Of the four most recent Ohio polls, two have the race tied, one has O up by a single point, and the other you already know about. An interesting tidbit from the new Suffolk poll: They’ve got Romney up three points among people who haven’t voted yet and Obama up 13 points among those who already have. That’s not surprising given how hard O’s been pushing people to vote early, replete with the specter of overflowing toilets on election day. He wants those ballots locked in just in case the country receives some new bit of terrible news down the stretch (e.g., another miserable jobs report on November 2) and/or he has another dial-tone debate tonight. If Obama had held his own in Denver, I bet a chunk of his early votes right now would be coming from persuadables who had concluded that the race was over and they might as well send their vote for O in ASAP. As it is, those persuadables are most likely now holding off in order to take a longer look at Romney, which means virtually all of O’s early votes are coming from people he would have had on election day anyway. Essentially, he’s helping himself now on turnout by prodding lazy voters to act early, but he’s not taking votes away from Mitt.
For the time being, I’m really only watching four polls: Ohio, Iowa, Nevada, and New Hampshire.

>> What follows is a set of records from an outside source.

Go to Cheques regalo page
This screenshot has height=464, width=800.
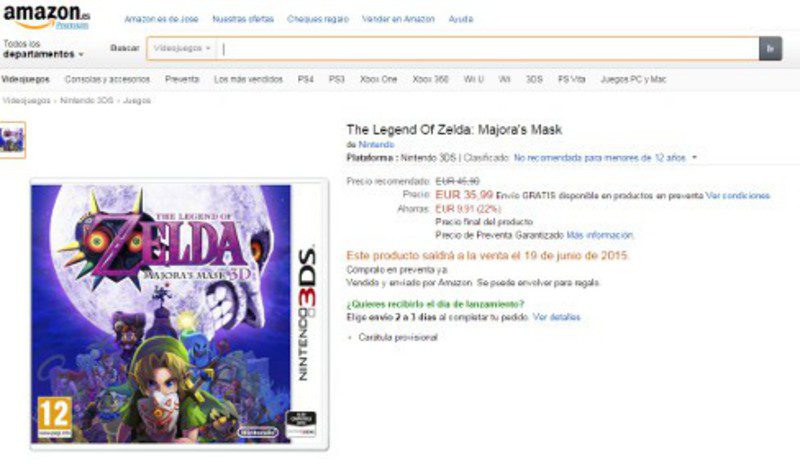(318, 19)
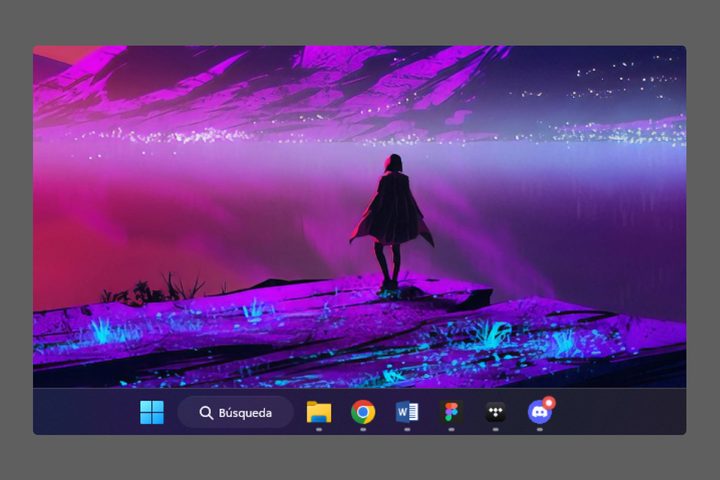Open Discord from the taskbar

point(540,412)
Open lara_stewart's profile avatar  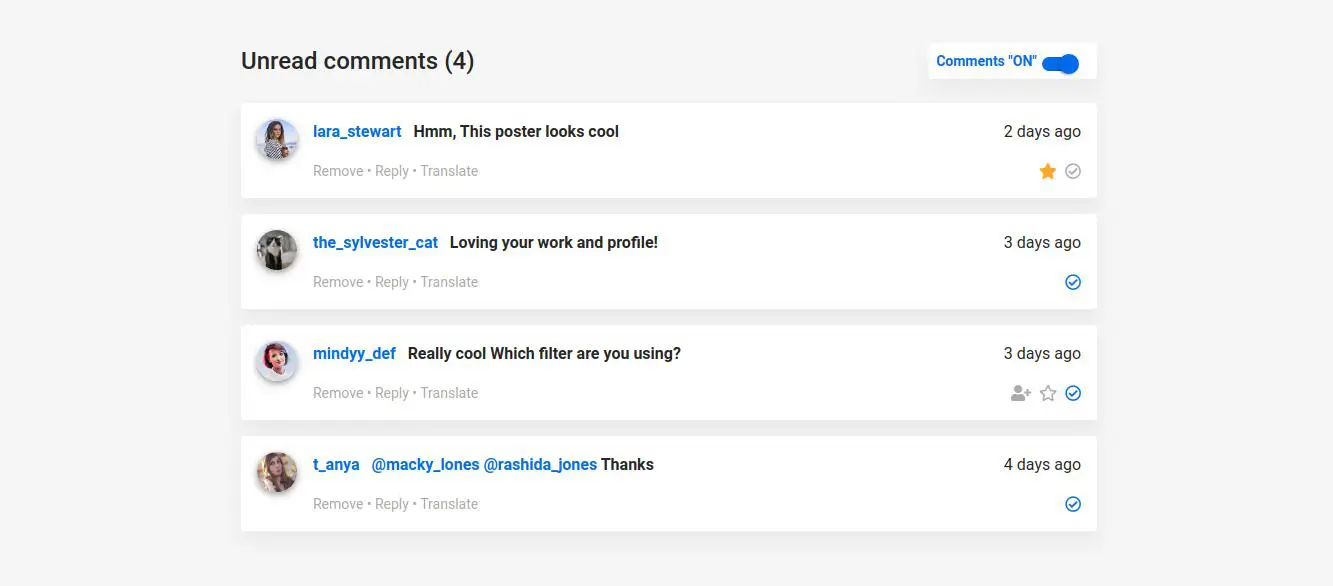coord(277,140)
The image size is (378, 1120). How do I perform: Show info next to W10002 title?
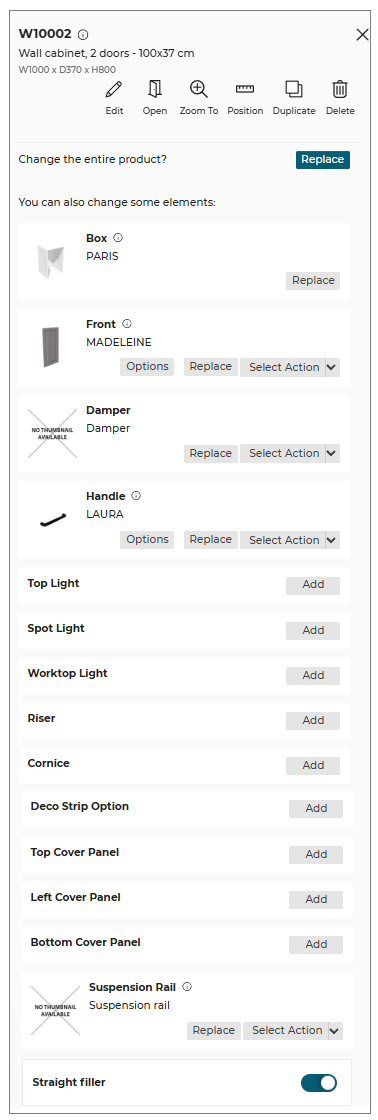pos(83,34)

The national polls like Gallup and Reuters are useful for trendspotting, to capture broad momentum shifts in the electorate or the lack thereof (for example, Obama’s gotten no bounce from his alleged second debate “win”), and Pennsylvania, Wisconsin, and Michigan are worth peeking in on since they’re still in play, but there’s a good chance that those four states I named will determine the election. My working assumption is that Florida, Colorado, and Virginia will stay close but all ultimately tilt red, which, if true, would give Romney another 51 electoral votes on top of the 206 that are already leaning his way in RCP. Speaking of which, more good news from CO via Rasmussen:
Mitt Romney has now reached the 50% mark for the first time in Colorado and leads President Obama by four in the critical swing state.
The latest Rasmussen Reports telephone survey of Likely Colorado Voters finds Romney with 50% support to Obama’s 46%. Two percent (2%) like some other candidate, and one percent (1%) remains undecided…

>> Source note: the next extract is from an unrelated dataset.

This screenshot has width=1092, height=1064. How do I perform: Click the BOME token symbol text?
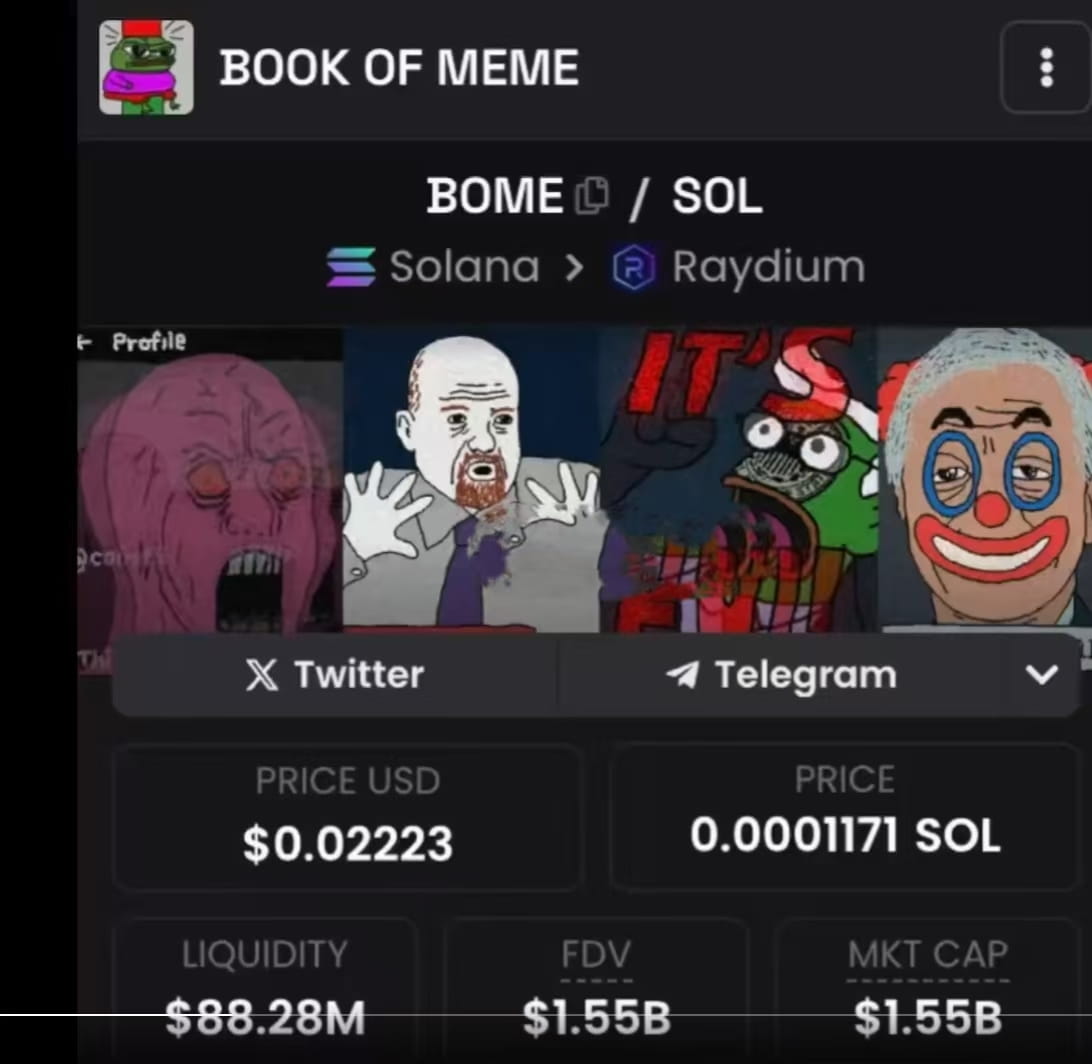494,196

Romney now leads among all Colorado voters when they are asked whom they trust more in two key policy areas. He’s ahead 51% to 44% when it comes to the economy and 51% to 45% in the area of national security.
Obama led in Colorado by a point as recently as two weeks ago. Once Romney’s at 257 EVs, he wins the election by taking either (a) Ohio or (b) the other three states I named, all of which are currently led — narrowly — by Obama in RCP’s poll average. Here’s my question for poll junkies, though: Realistically, is there any scenario where Mitt wins Nevada, Iowa, and New Hampshire but doesn’t win Ohio? Ohio is where he’s spending time and money right now; I can see all of that attention paying off in a win there while the other three states, comparatively neglected, fall to O. If those states end up turning red, though, then it almost certainly means that there’s a national surge breaking for Romney among late-deciders which means all sorts of other states would be turning red too — including Ohio. Essentially, I can see him winning narrowly with Ohio or winning big as voters nationally turn on The One, but it’s hard to see a narrow win without Ohio. Unless something magical starts to happen…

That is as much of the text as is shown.